4.ネットワーク時代の数学教育―運用実験例「微分積分および演習」

 大学の理工系の教育に必要な数学は、知識の詰め込みに終始しがちであることは否定できない。特に旧来の座学、板書による授業方式では、高校から勉強し始めた微積分自体の習得に新鮮味を欠き、また、極限の概念、関数の連続性や微分可能性、導関数や積分の公式などが口述されるのを受け止めるだけでは、その真意が理解しにくいなどの問題がある。このような数学教育現状を改善し、学生の論理的思考力・創造力・数学的知性を養成し、視覚に訴える方法を用いて、非線形現象や高次元空間における複雑な関係関数を理解させ、また、多くの実際問題を視覚と聴覚に訴える形で与えることにより、興味を起こさせることが必要であろう。したがって、本研究グループによって開発したMELSoNE上での数学汎用ソフトMathematicaを活用したマルチメディア教材「微分積分および演習」は、教材をWebページに載せて学習者がそれを読むという従来のマルチメディア教材に対して、以下の特徴がある。
  1. ホームページ上では講義・学習基本教材以外に、Mathematicaの習得マニュアルや、あらゆる状況に応じてパラメータの値が変更可能であるような計算やグラフィックスによって理解を深める演習課題を多く載せている。

  2. 学生がMathematicaを手持ちのコンピュータにインストールし、インターネットを介して学習を可能とする環境を構築していくことを進める。

  3. Mathematicaを用いて微積分の理論や実例の研究、課題の提出などを行う。

 Mathematicaには、グラフィックスの機能がついており、これが数学への応用の強力な武器になっている。手軽に使えるソフトのMathematicaをマルチメディア教材に取り込む本システムによって、画像やグラフ等を用いて直接的に視覚に訴えることが可能となるため、授業・教育方法の改善、学生の授業外における学習促進などの利点がある。そして、多くの微積分の課題をMathematicaに備わっている数式計算、数値計算、グラフィックス機能を利用して研究することができ、さらに連続的に変化する幾何学的イメージを表現するためのアニメーションを作ることもできる。これらの実践により、微積分の理論や実例の研究、或いは数学的な概念を応用した研究をするためのさまざまなアイデアが供給されるとともに、学生は自由に微積分を楽しむことができるようになる。こういったことは、紙の資料や黒板を使用した従来の授業方法では不可能である。また、学生が日常的にコンピュータを使って数学の新しい概念をとらえられるように学習し、数学の内容に広がりを持たせる以外に、人間の知的活動を補佐し拡大する道具としてコンピュータを使いこなす技術が身に付けられる。


5.むすび

 本マルチメディア教材の運用実験に参加した学生から多くの意見が寄せられ、教育内容の充実や教育方法の改善、独創力を生かした問題解決能力の向上が期待できると評価されている。 今後の課題については、以下の通りである。
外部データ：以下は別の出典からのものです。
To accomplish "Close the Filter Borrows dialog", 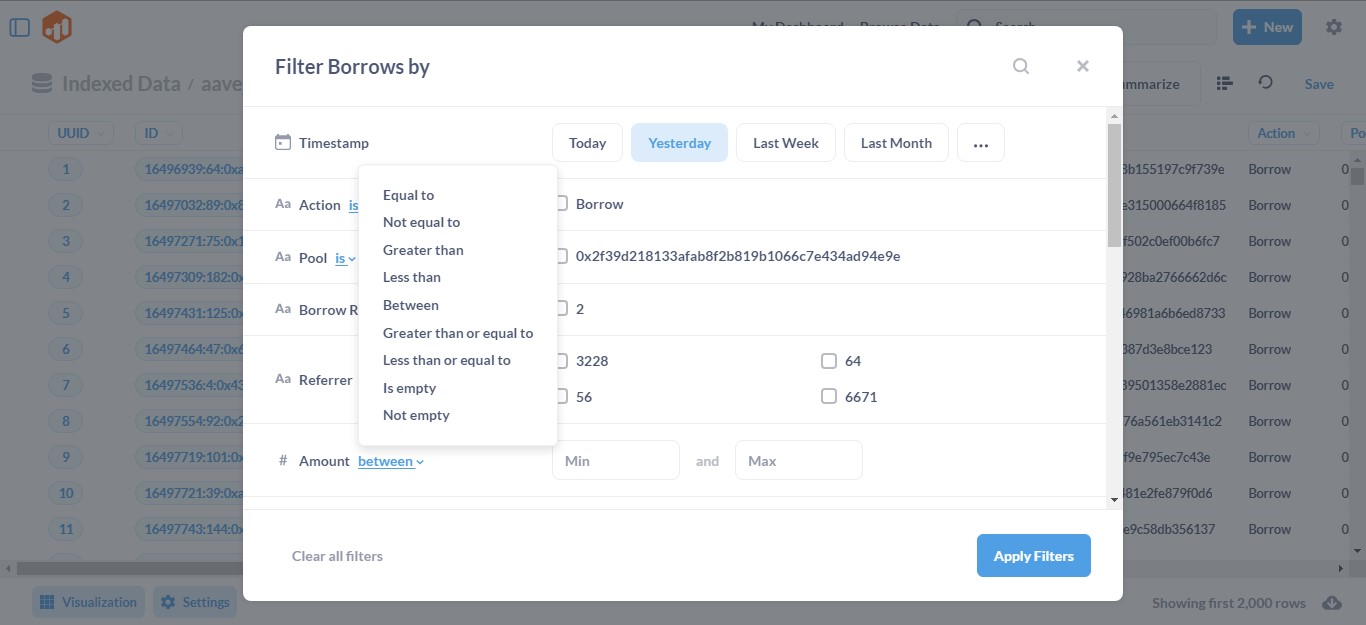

  1. マルチメディアを活用した本研究をもとに、今後の教育のあり方、考えられる具体的な実現方法を提案する。

  2. 本システムは現在、利用エリアと利用者を限定して試験運用中であるが、新学期に向けて実用化される。そこで多くの利用者から意見を聞き、よりよいシステムになるように改善していきたい。

  3. 本システムの活用においては、暗号化と認証の導入による情報の信頼性確保、教員が教材のホームページを活用する場合の対面授業との相互関係や、学生がホームページを作成・利用する場合の情報倫理教育、規定・ガイドラインの作成が不可欠である。研究調査の上具体案を作っていきたい。

  4. 教育目的のコンセンサスを確立し、これまでの教育内容をよく吟味した後、ネットワーク活用を織り込んだ新カリキュラムを設計する。


謝辞

 本研究の一部は、甲南学園平生太郎基金科学研究奨励助成金、および甲南大学マルチメディア教育にかかわる開発企画助成金によるものである。また、開発にあたり甲南大学自然科学研究科情報・システム科学専攻修士課程2年の福井永年君をはじめ、同専攻修士課程1年の王暁明君、理学部応用数学科岳ゼミ4年の白井康博君、堀奨君と松本信也君に感謝する。